## TASK OBJECTIVE
Sort through the entries below and pull out lines containing the word "Switch".

## THE DATA
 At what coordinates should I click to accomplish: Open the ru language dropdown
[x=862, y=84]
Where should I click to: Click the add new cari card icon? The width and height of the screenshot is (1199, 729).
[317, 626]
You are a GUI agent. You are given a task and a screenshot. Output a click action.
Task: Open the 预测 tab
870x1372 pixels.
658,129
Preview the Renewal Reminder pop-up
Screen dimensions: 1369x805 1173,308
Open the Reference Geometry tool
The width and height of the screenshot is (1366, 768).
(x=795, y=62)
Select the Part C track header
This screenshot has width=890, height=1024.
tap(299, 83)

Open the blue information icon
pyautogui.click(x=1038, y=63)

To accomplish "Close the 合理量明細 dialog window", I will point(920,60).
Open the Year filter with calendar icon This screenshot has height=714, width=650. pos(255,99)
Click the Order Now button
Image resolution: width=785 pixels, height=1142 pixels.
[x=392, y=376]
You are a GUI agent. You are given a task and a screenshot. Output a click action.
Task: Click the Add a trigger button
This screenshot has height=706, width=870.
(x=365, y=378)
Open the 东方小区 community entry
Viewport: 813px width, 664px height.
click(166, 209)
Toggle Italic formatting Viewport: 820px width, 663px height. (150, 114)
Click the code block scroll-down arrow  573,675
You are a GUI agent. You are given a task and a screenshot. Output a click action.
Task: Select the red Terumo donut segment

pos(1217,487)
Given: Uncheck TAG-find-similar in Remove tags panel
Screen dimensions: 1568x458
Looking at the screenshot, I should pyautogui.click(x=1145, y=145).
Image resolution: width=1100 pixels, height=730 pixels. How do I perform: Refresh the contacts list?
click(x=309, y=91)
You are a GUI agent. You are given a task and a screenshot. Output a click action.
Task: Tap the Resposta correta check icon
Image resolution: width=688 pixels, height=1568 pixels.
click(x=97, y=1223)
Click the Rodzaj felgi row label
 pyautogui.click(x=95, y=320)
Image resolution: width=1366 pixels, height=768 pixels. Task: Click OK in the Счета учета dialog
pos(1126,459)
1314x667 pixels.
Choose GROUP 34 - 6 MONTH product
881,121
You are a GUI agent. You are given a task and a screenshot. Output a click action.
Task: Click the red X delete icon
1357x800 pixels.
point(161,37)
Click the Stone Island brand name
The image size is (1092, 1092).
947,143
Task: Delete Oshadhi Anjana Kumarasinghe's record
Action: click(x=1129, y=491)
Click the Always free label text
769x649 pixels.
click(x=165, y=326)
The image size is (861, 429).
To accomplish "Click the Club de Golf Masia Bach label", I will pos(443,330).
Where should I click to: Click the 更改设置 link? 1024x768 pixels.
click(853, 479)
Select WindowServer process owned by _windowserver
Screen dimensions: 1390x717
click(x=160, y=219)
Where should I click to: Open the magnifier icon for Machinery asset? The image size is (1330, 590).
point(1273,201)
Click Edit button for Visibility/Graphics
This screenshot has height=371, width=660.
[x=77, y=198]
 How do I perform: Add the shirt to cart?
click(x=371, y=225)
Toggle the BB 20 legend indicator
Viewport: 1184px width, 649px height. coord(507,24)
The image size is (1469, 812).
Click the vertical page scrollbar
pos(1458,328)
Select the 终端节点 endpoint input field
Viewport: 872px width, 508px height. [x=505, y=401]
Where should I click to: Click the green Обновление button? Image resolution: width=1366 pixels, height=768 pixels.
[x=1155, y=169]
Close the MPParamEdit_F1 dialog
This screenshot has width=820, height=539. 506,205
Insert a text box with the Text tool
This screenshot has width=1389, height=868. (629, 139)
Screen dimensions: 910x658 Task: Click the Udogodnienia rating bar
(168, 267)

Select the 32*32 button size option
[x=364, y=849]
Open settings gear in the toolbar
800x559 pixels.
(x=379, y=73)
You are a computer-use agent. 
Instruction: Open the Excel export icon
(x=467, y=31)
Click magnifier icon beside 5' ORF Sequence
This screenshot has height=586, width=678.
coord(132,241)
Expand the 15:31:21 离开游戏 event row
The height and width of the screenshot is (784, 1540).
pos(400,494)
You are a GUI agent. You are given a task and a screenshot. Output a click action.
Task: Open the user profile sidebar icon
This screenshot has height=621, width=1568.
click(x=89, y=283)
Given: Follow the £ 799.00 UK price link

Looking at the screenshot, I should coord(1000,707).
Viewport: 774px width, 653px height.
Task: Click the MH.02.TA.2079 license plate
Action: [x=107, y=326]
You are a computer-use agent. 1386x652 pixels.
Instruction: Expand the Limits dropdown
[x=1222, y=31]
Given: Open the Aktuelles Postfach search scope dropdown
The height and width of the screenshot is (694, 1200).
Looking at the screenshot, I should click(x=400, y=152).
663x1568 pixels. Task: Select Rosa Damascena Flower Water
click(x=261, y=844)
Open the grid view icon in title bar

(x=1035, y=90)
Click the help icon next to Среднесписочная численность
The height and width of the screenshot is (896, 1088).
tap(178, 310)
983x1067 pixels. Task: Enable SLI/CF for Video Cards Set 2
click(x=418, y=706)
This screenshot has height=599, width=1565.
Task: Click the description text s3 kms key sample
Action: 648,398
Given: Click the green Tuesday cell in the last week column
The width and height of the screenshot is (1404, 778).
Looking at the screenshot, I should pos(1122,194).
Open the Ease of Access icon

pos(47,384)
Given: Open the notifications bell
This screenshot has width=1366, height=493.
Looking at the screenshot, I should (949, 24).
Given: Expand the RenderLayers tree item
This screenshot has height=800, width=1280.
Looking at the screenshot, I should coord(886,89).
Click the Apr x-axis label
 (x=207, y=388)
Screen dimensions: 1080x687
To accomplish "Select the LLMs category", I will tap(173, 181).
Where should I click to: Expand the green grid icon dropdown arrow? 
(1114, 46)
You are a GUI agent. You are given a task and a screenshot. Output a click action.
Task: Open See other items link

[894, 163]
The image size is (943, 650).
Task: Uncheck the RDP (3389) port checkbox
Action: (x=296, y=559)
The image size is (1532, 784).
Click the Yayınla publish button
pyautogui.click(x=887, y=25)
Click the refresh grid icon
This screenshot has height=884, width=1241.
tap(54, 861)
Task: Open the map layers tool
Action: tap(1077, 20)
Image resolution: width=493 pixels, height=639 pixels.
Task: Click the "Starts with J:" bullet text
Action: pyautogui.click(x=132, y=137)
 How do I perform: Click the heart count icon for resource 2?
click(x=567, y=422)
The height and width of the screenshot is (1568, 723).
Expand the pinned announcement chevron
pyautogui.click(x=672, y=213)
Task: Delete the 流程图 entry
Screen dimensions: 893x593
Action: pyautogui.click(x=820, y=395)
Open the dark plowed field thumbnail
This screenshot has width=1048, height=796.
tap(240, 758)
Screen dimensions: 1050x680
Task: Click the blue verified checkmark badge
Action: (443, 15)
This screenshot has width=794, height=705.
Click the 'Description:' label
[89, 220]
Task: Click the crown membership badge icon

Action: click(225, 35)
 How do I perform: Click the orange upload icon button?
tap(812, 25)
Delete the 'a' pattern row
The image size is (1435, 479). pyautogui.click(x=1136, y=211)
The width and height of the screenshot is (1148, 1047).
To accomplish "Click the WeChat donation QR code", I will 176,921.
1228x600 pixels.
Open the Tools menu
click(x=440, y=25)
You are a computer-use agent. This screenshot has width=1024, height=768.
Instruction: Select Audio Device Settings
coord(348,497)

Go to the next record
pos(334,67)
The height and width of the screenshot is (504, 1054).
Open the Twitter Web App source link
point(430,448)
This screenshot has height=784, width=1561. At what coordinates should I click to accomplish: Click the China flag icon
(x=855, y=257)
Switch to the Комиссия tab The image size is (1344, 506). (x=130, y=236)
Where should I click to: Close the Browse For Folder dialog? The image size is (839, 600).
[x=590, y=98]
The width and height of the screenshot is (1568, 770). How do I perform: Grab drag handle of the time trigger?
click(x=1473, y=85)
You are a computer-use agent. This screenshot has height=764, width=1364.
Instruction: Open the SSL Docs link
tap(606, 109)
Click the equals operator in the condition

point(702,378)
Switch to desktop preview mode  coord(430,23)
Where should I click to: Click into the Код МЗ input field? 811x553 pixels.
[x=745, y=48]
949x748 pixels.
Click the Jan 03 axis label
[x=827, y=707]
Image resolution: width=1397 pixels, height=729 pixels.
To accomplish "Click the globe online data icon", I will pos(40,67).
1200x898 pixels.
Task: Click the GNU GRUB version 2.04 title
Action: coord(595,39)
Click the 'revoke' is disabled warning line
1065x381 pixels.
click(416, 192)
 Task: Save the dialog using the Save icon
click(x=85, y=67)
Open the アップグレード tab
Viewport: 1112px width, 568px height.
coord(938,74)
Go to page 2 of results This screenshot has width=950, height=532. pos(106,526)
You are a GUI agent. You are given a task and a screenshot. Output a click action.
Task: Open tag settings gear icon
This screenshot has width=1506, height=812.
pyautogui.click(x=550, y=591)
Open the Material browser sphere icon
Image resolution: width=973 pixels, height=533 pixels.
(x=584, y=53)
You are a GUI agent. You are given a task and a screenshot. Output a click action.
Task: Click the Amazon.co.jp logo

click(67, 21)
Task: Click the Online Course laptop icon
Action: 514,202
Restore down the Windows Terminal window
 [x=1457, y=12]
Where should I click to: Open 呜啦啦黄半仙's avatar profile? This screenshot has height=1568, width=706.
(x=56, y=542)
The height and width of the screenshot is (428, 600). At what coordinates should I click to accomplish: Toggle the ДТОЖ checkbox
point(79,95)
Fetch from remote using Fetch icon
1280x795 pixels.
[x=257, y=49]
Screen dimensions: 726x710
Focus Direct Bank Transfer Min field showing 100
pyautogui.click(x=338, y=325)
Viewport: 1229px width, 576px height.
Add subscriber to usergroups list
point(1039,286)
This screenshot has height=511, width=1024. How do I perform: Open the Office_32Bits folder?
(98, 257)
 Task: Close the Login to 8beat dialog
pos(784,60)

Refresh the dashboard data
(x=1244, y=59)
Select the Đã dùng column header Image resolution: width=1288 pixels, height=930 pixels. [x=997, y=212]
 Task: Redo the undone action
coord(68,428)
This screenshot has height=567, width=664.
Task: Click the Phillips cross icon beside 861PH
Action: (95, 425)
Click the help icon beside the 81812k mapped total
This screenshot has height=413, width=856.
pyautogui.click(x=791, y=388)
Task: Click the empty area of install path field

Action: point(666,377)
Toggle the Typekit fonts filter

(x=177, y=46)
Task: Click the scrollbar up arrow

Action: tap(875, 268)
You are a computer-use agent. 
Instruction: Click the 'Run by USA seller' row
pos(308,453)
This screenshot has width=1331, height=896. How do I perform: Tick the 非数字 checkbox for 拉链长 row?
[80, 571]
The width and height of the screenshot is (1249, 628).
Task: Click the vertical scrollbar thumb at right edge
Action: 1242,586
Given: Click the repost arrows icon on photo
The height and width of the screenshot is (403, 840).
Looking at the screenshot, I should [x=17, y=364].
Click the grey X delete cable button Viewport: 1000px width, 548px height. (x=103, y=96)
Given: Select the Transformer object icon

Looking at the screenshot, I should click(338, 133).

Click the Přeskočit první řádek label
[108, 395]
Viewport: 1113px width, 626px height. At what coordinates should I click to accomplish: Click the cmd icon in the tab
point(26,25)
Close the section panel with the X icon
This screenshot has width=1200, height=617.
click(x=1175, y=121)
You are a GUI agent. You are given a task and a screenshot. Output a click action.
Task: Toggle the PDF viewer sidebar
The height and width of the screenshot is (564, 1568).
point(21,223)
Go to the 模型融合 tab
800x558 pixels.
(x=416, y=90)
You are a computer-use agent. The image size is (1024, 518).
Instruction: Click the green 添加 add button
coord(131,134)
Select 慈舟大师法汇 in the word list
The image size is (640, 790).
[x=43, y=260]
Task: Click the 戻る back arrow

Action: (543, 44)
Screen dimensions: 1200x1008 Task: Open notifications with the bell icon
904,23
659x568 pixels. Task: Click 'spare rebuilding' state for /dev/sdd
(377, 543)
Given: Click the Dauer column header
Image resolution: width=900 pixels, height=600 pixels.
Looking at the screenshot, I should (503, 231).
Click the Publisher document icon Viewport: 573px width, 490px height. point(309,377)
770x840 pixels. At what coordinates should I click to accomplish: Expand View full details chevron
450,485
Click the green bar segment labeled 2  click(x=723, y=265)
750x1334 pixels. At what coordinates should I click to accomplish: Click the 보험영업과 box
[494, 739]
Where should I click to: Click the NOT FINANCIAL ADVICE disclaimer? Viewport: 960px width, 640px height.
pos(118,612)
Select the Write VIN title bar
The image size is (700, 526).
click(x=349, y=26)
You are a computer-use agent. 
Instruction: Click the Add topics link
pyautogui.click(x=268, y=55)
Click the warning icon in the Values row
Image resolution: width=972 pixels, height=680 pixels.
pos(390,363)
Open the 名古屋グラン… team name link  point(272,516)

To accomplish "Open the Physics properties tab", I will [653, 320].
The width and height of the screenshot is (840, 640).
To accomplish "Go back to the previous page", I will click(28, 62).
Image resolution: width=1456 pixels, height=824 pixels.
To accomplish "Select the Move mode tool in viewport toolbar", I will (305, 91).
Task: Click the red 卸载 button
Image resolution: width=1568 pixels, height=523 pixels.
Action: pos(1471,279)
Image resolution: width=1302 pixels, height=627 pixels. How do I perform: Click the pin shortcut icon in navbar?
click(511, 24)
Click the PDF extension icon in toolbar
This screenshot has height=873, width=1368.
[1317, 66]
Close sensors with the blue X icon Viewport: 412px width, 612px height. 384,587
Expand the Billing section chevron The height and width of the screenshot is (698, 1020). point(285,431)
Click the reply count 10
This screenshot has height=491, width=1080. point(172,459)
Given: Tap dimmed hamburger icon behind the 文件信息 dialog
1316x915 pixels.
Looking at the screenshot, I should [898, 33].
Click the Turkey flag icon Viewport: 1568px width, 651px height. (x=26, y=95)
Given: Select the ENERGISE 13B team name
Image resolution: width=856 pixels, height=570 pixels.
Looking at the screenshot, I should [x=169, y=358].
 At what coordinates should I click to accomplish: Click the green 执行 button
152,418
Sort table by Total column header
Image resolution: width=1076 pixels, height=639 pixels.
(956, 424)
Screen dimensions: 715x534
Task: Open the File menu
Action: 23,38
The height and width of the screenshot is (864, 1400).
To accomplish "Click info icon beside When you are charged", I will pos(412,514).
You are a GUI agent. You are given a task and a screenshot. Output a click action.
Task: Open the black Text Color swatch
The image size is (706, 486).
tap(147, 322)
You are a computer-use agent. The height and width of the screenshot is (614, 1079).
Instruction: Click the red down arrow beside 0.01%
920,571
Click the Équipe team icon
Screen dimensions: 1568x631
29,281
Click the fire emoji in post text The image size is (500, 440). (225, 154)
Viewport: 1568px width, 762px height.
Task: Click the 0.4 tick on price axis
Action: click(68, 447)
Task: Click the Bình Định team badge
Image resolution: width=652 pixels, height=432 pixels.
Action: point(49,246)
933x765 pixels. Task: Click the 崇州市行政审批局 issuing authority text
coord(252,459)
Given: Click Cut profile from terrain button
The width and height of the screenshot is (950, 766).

## ANSWER TO THIS TASK
Switch to the Комиссия tab The image size is (1344, 506). (x=130, y=236)
Switch to desktop preview mode  coord(430,23)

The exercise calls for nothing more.